Cadder House with Jimmy, Win, and Brian

So, it is important to know that there was a place in Scotland named Stirling, long before Thoraldus was sent there by King David I of England to tame those “wild” Highland Scottish folks — about 940 years ago.  The town of Stirling and Stirling Castle derive their name from the word “Stirling” which means “Place of Strife” in the old Gaelic language.  Since the time of Thoraldus, Stirlings spread out across the world, intermarried with many other tribes, and changed the spelling of their name to Sterling, Starling, Strivelyn, and 81 others (2).

Finding Cadder

Using smartphone maps, there was some confusion, but Jimmy, Brian, Frances and I finally found the historic, old, Cadder house — the multiple-century home of Stirling Family members and later of the Cadder Stirling Clan headquarters.  The house and lands have now been named the Cawder Golf Club and the old house serves as golf headquarters.  The names Cadder and Cawder are just different spellings of the name.
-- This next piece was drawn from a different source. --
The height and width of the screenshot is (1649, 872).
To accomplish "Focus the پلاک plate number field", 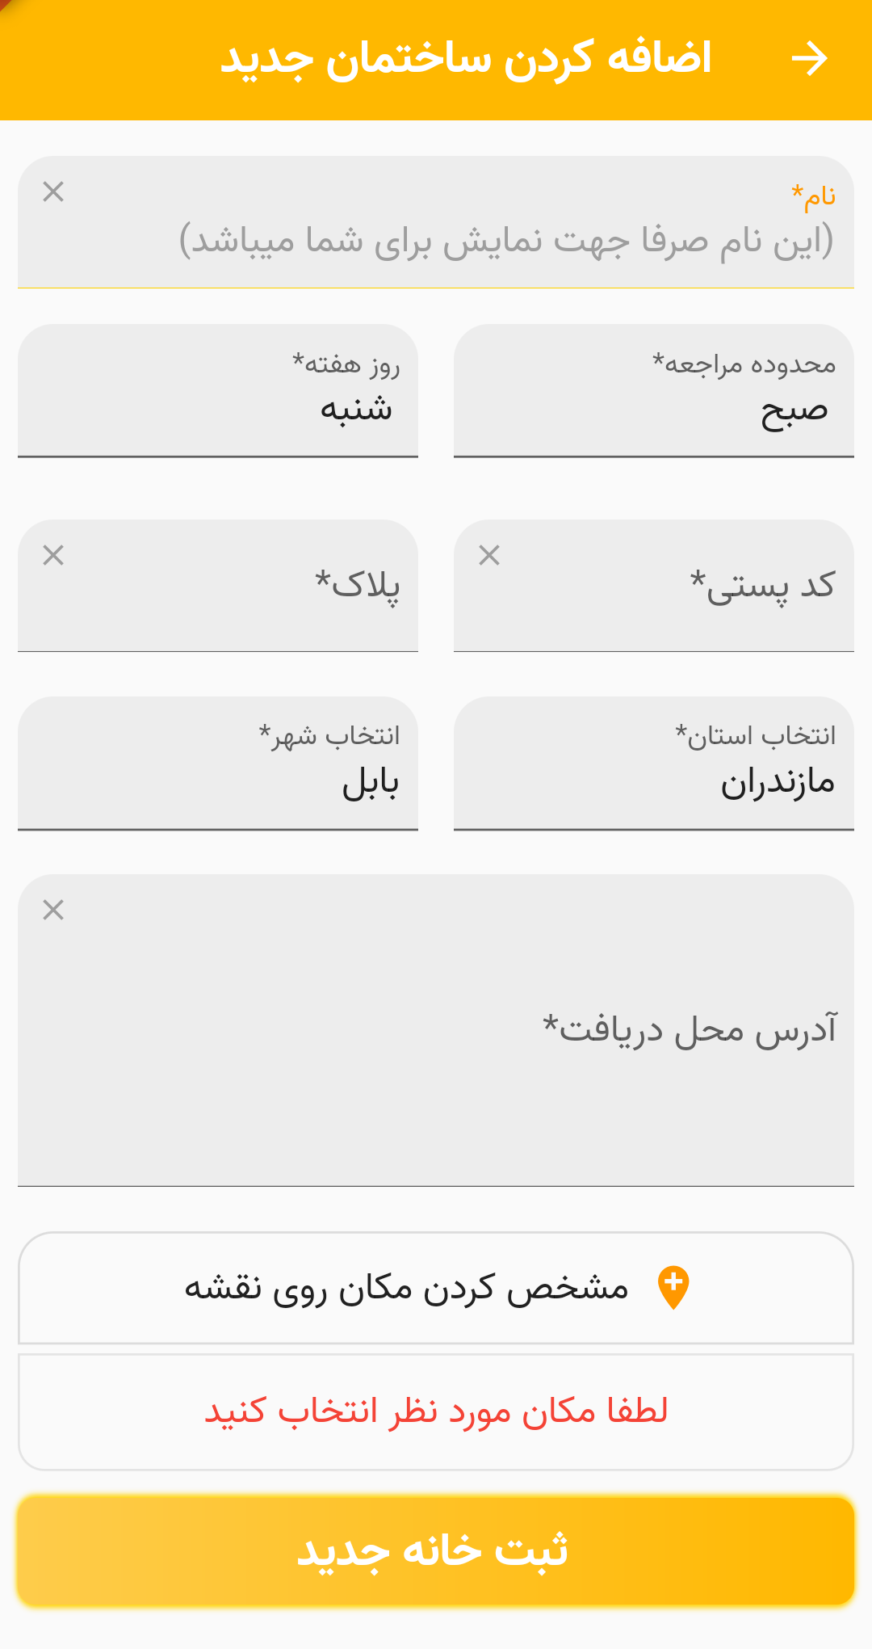I will pyautogui.click(x=242, y=587).
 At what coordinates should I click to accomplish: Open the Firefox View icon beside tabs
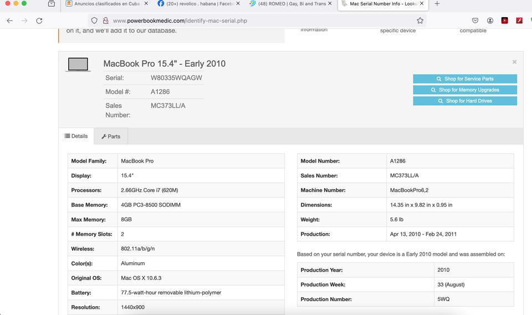51,4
It is an imposing structure, and when we arrived, we were a little intimidated.  After all, we were on the lands of a private golf club, in a strange land, and we had no idea of how we might be received.

Imaginary Laird

This is when my imagination began to run wild.  Maybe when I knock on this formidable door, a butler will appear and will request the reason for my visit.  After I explain my purpose, he might say, “One moment while I check with the laird.”  Then the laird (lord) would appear and might say “Well, I’m a little busy, can you come back next month?" — or something.

But, then I remembered that this was just a golf club, not a Laird’s lair.  I summoned up a little courage and entered the imposing front entrance.  No butler appeared and neither did anyone else.  So, I continued boldly upstairs to a large room filled with tables and a bar on one end.  Some senior ladies were having lunch.

I approached the bar to verify whether this building was indeed the real Cadder House.  The young barman was unsure, so he whipped out his smartphone, did some searching, and replied that Cadder was located several miles away.  He gave directions that made no sense to me.  I replied that we would check it out.

I met with Jimmy, Brian, and Frances back in the parking lot and explained what I had found.  Brian had also searched and found that the old Cadder House is definitely in the Cawder Golf Club.  We were in the correct place.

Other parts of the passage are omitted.